#### What is expected:
Word for word, transcribe all of the records.

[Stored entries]
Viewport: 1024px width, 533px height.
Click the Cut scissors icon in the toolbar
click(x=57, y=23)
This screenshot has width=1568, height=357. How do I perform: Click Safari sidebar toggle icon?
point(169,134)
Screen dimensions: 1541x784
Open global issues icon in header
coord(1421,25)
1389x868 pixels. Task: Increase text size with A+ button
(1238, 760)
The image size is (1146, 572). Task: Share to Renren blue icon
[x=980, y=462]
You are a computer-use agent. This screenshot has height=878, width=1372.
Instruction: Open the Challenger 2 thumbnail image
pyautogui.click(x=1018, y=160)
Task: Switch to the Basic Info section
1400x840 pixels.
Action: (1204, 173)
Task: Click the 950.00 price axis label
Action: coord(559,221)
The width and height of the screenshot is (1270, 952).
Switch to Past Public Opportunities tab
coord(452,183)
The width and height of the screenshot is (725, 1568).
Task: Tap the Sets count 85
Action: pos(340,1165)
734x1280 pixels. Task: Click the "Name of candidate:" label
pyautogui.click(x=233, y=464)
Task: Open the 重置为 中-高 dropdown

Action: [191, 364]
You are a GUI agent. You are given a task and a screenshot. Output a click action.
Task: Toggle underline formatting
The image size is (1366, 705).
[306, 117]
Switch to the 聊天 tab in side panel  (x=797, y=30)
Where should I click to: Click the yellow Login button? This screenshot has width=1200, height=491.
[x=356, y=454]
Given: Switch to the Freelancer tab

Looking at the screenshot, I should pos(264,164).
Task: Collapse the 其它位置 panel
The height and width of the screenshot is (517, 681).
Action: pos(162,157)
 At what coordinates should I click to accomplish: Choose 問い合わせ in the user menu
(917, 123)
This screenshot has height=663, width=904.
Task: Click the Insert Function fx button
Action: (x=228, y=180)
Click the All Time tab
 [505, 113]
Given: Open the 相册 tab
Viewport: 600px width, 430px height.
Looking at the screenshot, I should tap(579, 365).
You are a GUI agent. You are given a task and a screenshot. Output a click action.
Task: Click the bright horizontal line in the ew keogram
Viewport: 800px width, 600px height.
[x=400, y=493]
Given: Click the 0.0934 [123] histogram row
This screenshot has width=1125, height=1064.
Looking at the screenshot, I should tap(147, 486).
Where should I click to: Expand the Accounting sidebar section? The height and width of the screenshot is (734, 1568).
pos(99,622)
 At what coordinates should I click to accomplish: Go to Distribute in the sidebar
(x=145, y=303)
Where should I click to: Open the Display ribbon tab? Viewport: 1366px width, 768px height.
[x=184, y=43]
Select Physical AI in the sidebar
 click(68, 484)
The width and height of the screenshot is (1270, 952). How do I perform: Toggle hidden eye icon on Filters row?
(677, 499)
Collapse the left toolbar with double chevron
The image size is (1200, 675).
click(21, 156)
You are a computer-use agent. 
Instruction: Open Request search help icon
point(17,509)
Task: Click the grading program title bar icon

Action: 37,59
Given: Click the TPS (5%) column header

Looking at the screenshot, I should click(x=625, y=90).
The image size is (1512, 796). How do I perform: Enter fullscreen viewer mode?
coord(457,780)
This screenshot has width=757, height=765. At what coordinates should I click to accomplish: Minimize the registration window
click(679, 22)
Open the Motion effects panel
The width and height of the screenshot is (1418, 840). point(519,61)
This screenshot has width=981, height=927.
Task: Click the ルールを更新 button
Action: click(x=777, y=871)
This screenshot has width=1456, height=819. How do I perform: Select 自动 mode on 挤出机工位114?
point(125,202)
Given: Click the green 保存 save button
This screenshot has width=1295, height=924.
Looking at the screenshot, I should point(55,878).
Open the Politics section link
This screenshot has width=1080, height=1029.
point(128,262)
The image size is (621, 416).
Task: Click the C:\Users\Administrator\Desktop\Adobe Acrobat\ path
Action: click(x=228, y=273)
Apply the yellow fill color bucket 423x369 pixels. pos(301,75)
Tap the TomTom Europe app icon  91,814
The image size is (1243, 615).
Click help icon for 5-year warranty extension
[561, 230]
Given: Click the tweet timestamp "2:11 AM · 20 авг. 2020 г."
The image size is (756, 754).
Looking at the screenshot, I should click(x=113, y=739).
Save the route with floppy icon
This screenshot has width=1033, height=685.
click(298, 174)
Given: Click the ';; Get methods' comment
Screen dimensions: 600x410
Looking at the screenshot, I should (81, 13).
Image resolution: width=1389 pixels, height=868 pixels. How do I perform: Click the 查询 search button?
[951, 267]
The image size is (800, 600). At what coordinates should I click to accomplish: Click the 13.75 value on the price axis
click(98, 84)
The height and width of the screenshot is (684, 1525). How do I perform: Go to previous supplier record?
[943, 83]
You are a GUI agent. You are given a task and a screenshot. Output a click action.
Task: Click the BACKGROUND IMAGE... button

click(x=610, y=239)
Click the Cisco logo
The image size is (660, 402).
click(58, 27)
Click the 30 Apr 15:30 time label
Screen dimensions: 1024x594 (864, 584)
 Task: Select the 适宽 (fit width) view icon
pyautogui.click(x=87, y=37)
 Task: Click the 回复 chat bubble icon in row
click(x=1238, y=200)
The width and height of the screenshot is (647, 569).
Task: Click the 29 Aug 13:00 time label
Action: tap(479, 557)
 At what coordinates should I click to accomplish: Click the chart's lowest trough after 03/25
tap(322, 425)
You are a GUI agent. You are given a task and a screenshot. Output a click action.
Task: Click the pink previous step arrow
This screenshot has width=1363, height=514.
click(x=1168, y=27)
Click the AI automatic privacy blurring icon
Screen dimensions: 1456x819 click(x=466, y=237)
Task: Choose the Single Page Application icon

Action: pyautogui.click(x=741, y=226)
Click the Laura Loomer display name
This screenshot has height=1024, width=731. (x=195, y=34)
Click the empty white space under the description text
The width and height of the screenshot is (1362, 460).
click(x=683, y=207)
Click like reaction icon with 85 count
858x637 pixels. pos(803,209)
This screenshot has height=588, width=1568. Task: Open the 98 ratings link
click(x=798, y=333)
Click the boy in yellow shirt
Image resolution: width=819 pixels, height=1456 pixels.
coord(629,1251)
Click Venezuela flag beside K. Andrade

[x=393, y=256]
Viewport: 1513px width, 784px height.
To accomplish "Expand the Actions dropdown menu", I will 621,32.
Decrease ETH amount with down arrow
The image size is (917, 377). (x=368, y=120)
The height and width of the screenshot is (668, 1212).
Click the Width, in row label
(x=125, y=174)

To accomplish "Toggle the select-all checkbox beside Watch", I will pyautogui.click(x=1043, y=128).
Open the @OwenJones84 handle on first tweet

#### Output of the exercise:
Viewport: 1024px width, 533px height.
Click the Cut scissors icon in the toolbar
click(x=57, y=23)
This screenshot has width=1568, height=357. How do I perform: Click Safari sidebar toggle icon?
point(169,134)
Screen dimensions: 1541x784
Open global issues icon in header
coord(1421,25)
1389x868 pixels. Task: Increase text size with A+ button
(1238, 760)
The image size is (1146, 572). Task: Share to Renren blue icon
[x=980, y=462]
You are a computer-use agent. This screenshot has height=878, width=1372.
Instruction: Open the Challenger 2 thumbnail image
pyautogui.click(x=1018, y=160)
Task: Switch to the Basic Info section
1400x840 pixels.
Action: (1204, 173)
Task: Click the 950.00 price axis label
Action: coord(559,221)
The width and height of the screenshot is (1270, 952).
Switch to Past Public Opportunities tab
coord(452,183)
The width and height of the screenshot is (725, 1568).
Task: Tap the Sets count 85
Action: pos(340,1165)
734x1280 pixels. Task: Click the "Name of candidate:" label
pyautogui.click(x=233, y=464)
Task: Open the 重置为 中-高 dropdown

Action: [191, 364]
You are a GUI agent. You are given a task and a screenshot. Output a click action.
Task: Toggle underline formatting
The image size is (1366, 705).
[306, 117]
Switch to the 聊天 tab in side panel  (x=797, y=30)
Where should I click to: Click the yellow Login button? This screenshot has width=1200, height=491.
[x=356, y=454]
Given: Switch to the Freelancer tab

Looking at the screenshot, I should pos(264,164).
Task: Collapse the 其它位置 panel
The height and width of the screenshot is (517, 681).
Action: pos(162,157)
 At what coordinates should I click to accomplish: Choose 問い合わせ in the user menu
(917, 123)
This screenshot has height=663, width=904.
Task: Click the Insert Function fx button
Action: (x=228, y=180)
Click the All Time tab
 [505, 113]
Given: Open the 相册 tab
Viewport: 600px width, 430px height.
Looking at the screenshot, I should tap(579, 365).
You are a GUI agent. You are given a task and a screenshot. Output a click action.
Task: Click the bright horizontal line in the ew keogram
Viewport: 800px width, 600px height.
[x=400, y=493]
Given: Click the 0.0934 [123] histogram row
This screenshot has width=1125, height=1064.
Looking at the screenshot, I should tap(147, 486).
Where should I click to: Expand the Accounting sidebar section? The height and width of the screenshot is (734, 1568).
pos(99,622)
 At what coordinates should I click to accomplish: Go to Distribute in the sidebar
(x=145, y=303)
Where should I click to: Open the Display ribbon tab? Viewport: 1366px width, 768px height.
[x=184, y=43]
Select Physical AI in the sidebar
 click(68, 484)
The width and height of the screenshot is (1270, 952). How do I perform: Toggle hidden eye icon on Filters row?
(677, 499)
Collapse the left toolbar with double chevron
The image size is (1200, 675).
click(21, 156)
You are a computer-use agent. 
Instruction: Open Request search help icon
point(17,509)
Task: Click the grading program title bar icon

Action: 37,59
Given: Click the TPS (5%) column header

Looking at the screenshot, I should click(x=625, y=90).
The image size is (1512, 796). How do I perform: Enter fullscreen viewer mode?
coord(457,780)
This screenshot has width=757, height=765. At what coordinates should I click to accomplish: Minimize the registration window
click(679, 22)
Open the Motion effects panel
The width and height of the screenshot is (1418, 840). point(519,61)
This screenshot has width=981, height=927.
Task: Click the ルールを更新 button
Action: click(x=777, y=871)
This screenshot has width=1456, height=819. How do I perform: Select 自动 mode on 挤出机工位114?
point(125,202)
Given: Click the green 保存 save button
This screenshot has width=1295, height=924.
Looking at the screenshot, I should point(55,878).
Open the Politics section link
This screenshot has width=1080, height=1029.
point(128,262)
The image size is (621, 416).
Task: Click the C:\Users\Administrator\Desktop\Adobe Acrobat\ path
Action: click(x=228, y=273)
Apply the yellow fill color bucket 423x369 pixels. pos(301,75)
Tap the TomTom Europe app icon  91,814
The image size is (1243, 615).
Click help icon for 5-year warranty extension
[561, 230]
Given: Click the tweet timestamp "2:11 AM · 20 авг. 2020 г."
The image size is (756, 754).
Looking at the screenshot, I should click(x=113, y=739).
Save the route with floppy icon
This screenshot has width=1033, height=685.
click(298, 174)
Given: Click the ';; Get methods' comment
Screen dimensions: 600x410
Looking at the screenshot, I should (81, 13).
Image resolution: width=1389 pixels, height=868 pixels. How do I perform: Click the 查询 search button?
[951, 267]
The image size is (800, 600). At what coordinates should I click to accomplish: Click the 13.75 value on the price axis
click(98, 84)
The height and width of the screenshot is (684, 1525). How do I perform: Go to previous supplier record?
[943, 83]
You are a GUI agent. You are given a task and a screenshot. Output a click action.
Task: Click the BACKGROUND IMAGE... button

click(x=610, y=239)
Click the Cisco logo
The image size is (660, 402).
click(58, 27)
Click the 30 Apr 15:30 time label
Screen dimensions: 1024x594 (864, 584)
 Task: Select the 适宽 (fit width) view icon
pyautogui.click(x=87, y=37)
 Task: Click the 回复 chat bubble icon in row
click(x=1238, y=200)
The width and height of the screenshot is (647, 569).
Task: Click the 29 Aug 13:00 time label
Action: tap(479, 557)
 At what coordinates should I click to accomplish: Click the chart's lowest trough after 03/25
tap(322, 425)
You are a GUI agent. You are given a task and a screenshot. Output a click action.
Task: Click the pink previous step arrow
This screenshot has width=1363, height=514.
click(x=1168, y=27)
Click the AI automatic privacy blurring icon
Screen dimensions: 1456x819 click(x=466, y=237)
Task: Choose the Single Page Application icon

Action: pyautogui.click(x=741, y=226)
Click the Laura Loomer display name
This screenshot has height=1024, width=731. (x=195, y=34)
Click the empty white space under the description text
The width and height of the screenshot is (1362, 460).
click(x=683, y=207)
Click like reaction icon with 85 count
858x637 pixels. pos(803,209)
This screenshot has height=588, width=1568. Task: Open the 98 ratings link
click(x=798, y=333)
Click the boy in yellow shirt
Image resolution: width=819 pixels, height=1456 pixels.
coord(629,1251)
Click Venezuela flag beside K. Andrade

[x=393, y=256]
Viewport: 1513px width, 784px height.
To accomplish "Expand the Actions dropdown menu", I will 621,32.
Decrease ETH amount with down arrow
The image size is (917, 377). (x=368, y=120)
The height and width of the screenshot is (668, 1212).
Click the Width, in row label
(x=125, y=174)

To accomplish "Toggle the select-all checkbox beside Watch", I will pyautogui.click(x=1043, y=128).
Open the @OwenJones84 handle on first tweet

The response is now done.